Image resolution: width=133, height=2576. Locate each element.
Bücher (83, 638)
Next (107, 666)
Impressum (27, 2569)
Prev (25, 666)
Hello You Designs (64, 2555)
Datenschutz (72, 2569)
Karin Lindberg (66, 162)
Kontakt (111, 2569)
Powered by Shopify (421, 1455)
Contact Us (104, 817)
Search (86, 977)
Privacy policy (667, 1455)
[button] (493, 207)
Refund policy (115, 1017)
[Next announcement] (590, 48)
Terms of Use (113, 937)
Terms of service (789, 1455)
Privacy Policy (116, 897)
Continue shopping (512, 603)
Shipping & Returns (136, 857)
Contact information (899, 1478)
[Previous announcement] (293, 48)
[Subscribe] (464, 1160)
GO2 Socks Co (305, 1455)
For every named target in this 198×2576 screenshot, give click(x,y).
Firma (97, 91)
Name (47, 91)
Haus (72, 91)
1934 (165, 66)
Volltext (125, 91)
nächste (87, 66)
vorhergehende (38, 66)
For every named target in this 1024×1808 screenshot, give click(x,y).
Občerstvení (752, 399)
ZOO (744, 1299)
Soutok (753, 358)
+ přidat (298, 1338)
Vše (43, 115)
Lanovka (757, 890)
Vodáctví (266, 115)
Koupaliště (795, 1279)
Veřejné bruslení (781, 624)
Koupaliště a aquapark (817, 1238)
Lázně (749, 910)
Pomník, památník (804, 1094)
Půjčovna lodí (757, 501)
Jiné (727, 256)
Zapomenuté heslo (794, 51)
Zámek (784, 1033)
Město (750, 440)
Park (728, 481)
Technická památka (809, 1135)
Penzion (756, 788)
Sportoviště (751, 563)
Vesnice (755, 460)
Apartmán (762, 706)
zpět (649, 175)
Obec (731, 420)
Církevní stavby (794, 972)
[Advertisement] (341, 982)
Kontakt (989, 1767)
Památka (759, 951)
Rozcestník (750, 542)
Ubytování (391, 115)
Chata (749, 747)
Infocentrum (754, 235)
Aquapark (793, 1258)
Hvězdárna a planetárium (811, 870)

DIRECTIONS FOR THIS TASK: Each line of the material that contains the string "announcement" has to be copied out.

EXERCISE RESULT:
[Next announcement] (590, 48)
[Previous announcement] (293, 48)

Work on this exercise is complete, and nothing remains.